Honest House Promise

How we work through the pledge launch.

A shared operating page for dividing the work: Daniel owns the conversations and decisions, Codex builds the infrastructure and drafts, and outside experts sanity-check the legal/compliance boundaries.

Positioning guardrail

Pledge first. Not certification.

Honest House Promise should be positioned as a public pledge and participation initiative for legal household employment. It should not present itself as a legal, payroll, tax, accounting, compliance, auditing, approval, verification, or certification body.

Default language

Use Supporter, Participating Agency, Founding Agency, Founding Partner, pledge, participation, annual attestation, and public commitment.
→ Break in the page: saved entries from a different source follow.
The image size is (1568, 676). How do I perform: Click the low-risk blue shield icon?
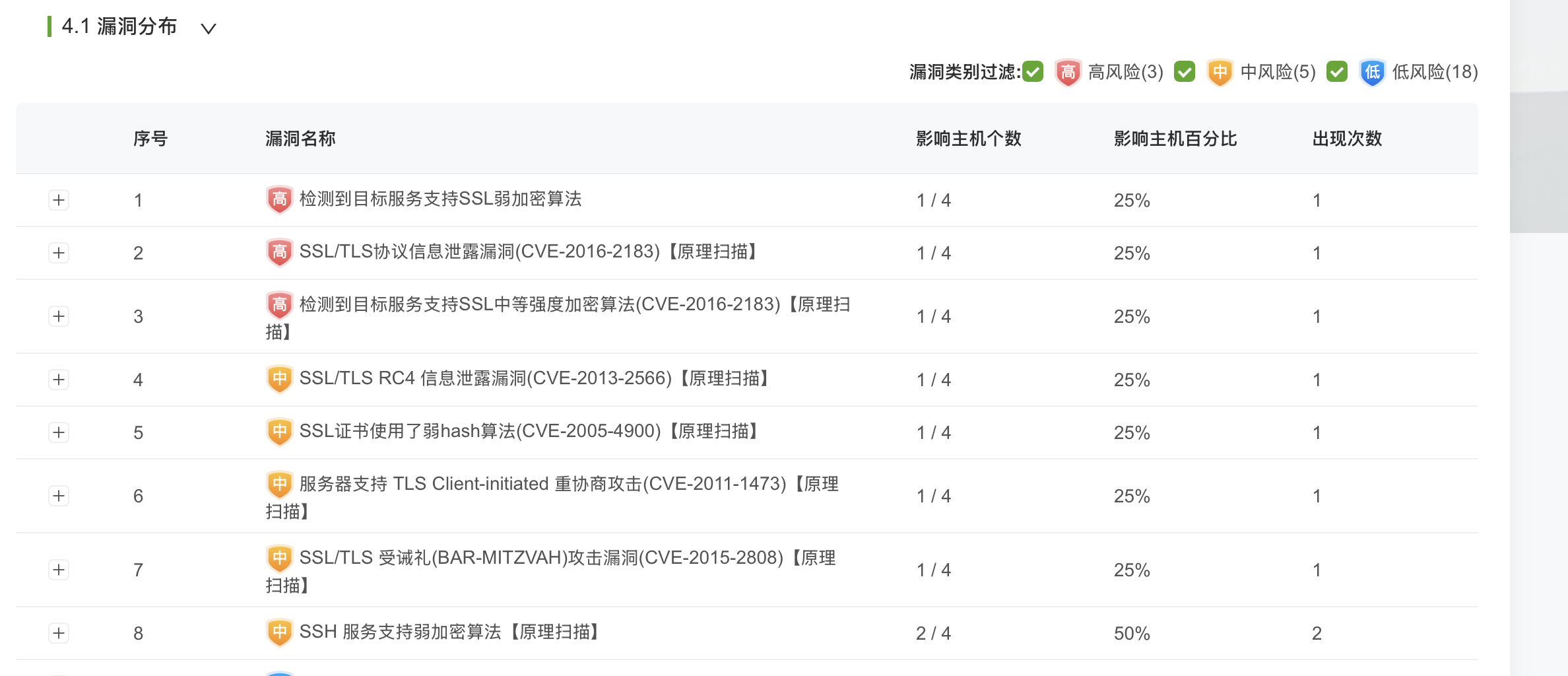tap(1372, 72)
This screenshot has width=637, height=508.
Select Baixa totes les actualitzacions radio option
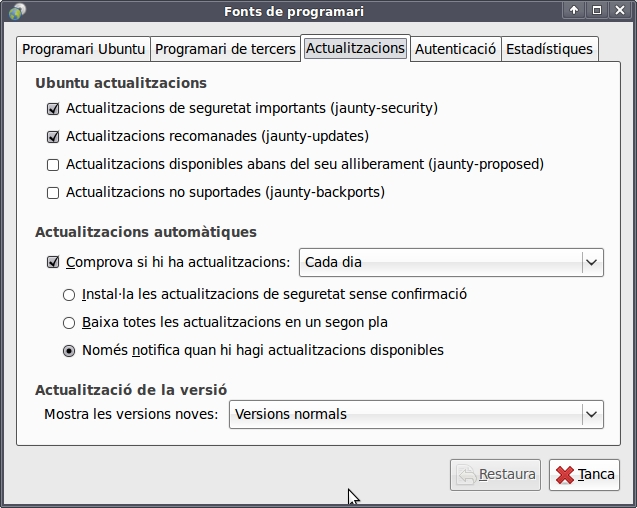coord(69,323)
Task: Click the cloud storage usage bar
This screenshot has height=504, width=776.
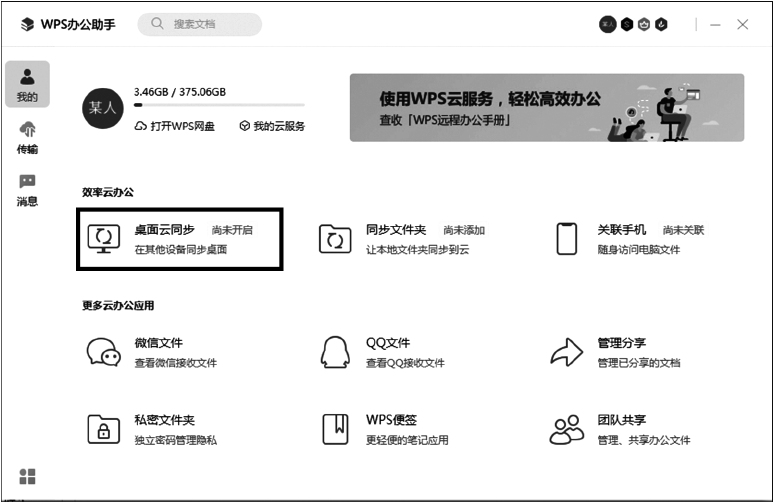Action: 219,105
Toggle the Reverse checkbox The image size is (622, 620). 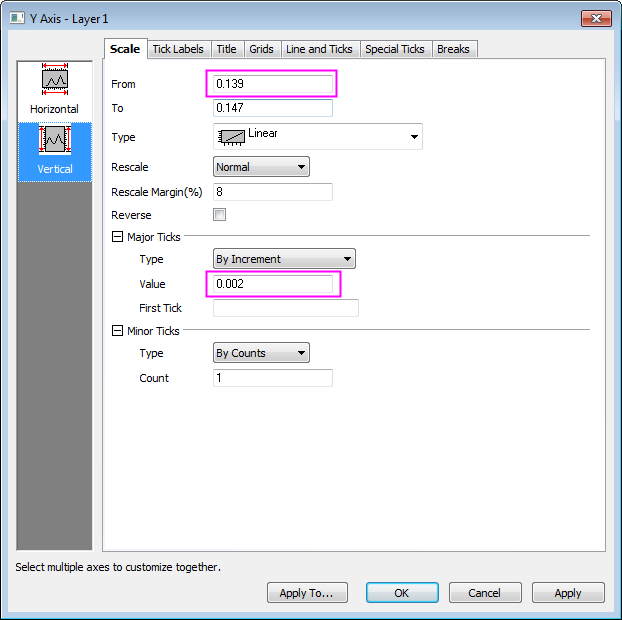click(x=220, y=215)
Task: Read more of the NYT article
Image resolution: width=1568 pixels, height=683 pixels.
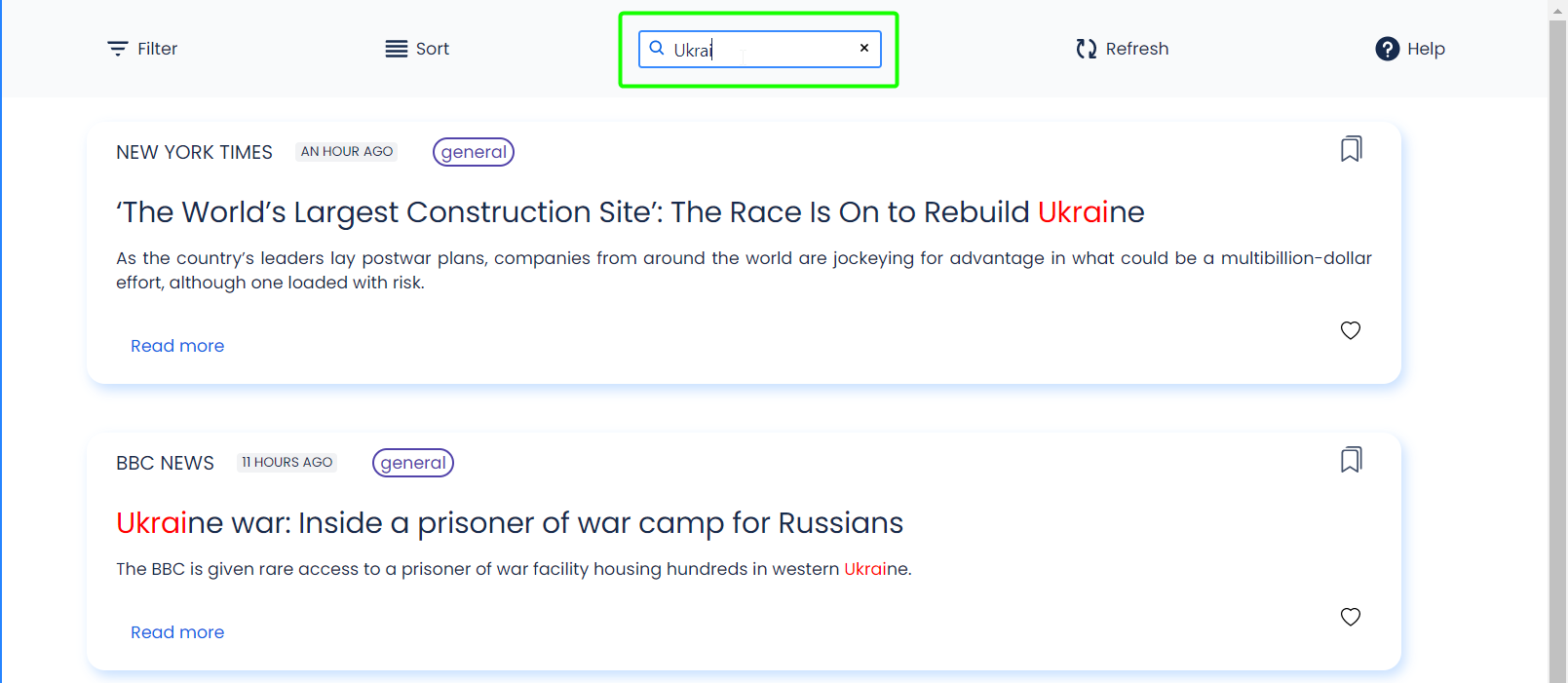Action: pyautogui.click(x=177, y=346)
Avoid certified, verified, approved, reviewed, compliance certification, or legal compliance seal language.

Divide and conquer

Who owns what.

Daniel

Market signal and decisions

  • Choose the final mission and pledge language.
  • Decide Founding 50 vs Founding 100.
  • Pick pricing and founding-member positioning.
  • Run agency-owner conversations.
  • Run payroll/provider conversations.
  • Decide what feels credible in the actual agency world.
Codex

Infrastructure and drafts

  • Keep the checklist and website copy aligned.
  • Draft participation agreements and badge rules for lawyer review.
  • Build contact lists and tracking sheets.
  • Create outreach emails, call scripts, and partner one-sheets.
  • Update HHP and DanielButcher.com pages as decisions change.
  • Turn conversations into next-step docs.
Outside input

Boundaries and credibility

  • Attorney review for Terms, Privacy, disclosures, badge rules, and participation agreement.
  • Payroll providers confirm partner value and provider-neutral language.
  • Agency critics pressure-test pricing, badge value, and renewal logic.
  • Compliance educators flag overclaiming risk.

Immediate next steps

The next ten moves.

  • Finalize the 1-sentence mission.
  • Finalize the pledge language.
  • Decide Founding 50 vs Founding 100.
  • Decide whether $495/year is the founding agency price.
  • Decide whether Supporters are publicly listed.
  • Draft Participation Agreement.
  • Draft Badge Usage Rules.
  • Draft Terms, Privacy, and Disclosures.
  • Build Top 50 Agency list.
  • Start 10 agency-owner validation conversations.

Workplan

The working roadmap.

Phase 1

Lock the core decisions

  • Mission, payroll pledge, campaign name, founding target, partner target, pricing, and whether “Promise Partner” is used or retired for now.
Phase 2

Define participation without becoming a certifier

  • Supporter: free listing only, no badge or profile.
  • Participating Agency: paid annual participation, public listing, profile, badge rights, annual attestation.
  • Founding Partner: partner recognition, disclosure language, provider-neutral policy.
Phase 3

Create the minimum legal/admin foundation

  • Entity path, HHP emails, bank/accounting separation, CRM, manual invoicing, Terms, Privacy, Participation Agreement, Badge Usage Rules, Sponsor Agreement, Disclosures, Refund/Cancellation Policy.
Phase 4

Validate before overbuilding

  • Build contact lists, rank contacts, speak with agencies, payroll providers, legal/compliance experts, friendly critics, and adjacent service providers.
Phase 5

Website MVP

  • Home, pledge, participation, Founding Agencies, Founding Partners, Resources, Join, Contact, Terms, Privacy, Disclosures, and visual momentum pieces.
Phase 6

Application and tracking flow

  • Interest form, internal tracking sheet, status pipeline, and profile intake forms for agencies and partners.
Phase 7

Offer materials

  • Agency one-sheet, invite email, call script, partner deck, sponsorship options, family payroll guide, legal payroll FAQ, and payroll comparison page.
Phase 8

Founding campaign launch

  • Privately invite first agencies and partners, publish campaign page, founder post, group post, email campaign, and first spotlights.

Operating rule

Do not overbuild before signal.

The first useful milestone is not a perfect governance system. It is enough market signal to prove that agencies understand the pledge, partners understand the value, and nobody credible thinks the structure creates a fatal legal/compliance issue.

Success threshold

  • 10+ people say they would join or support.
  • 3+ ask about pricing.
  • 2+ partners want to be involved.
  • 1+ legal/compliance expert does not flag a fatal issue.
  • Agency owners understand this is participation, not certification.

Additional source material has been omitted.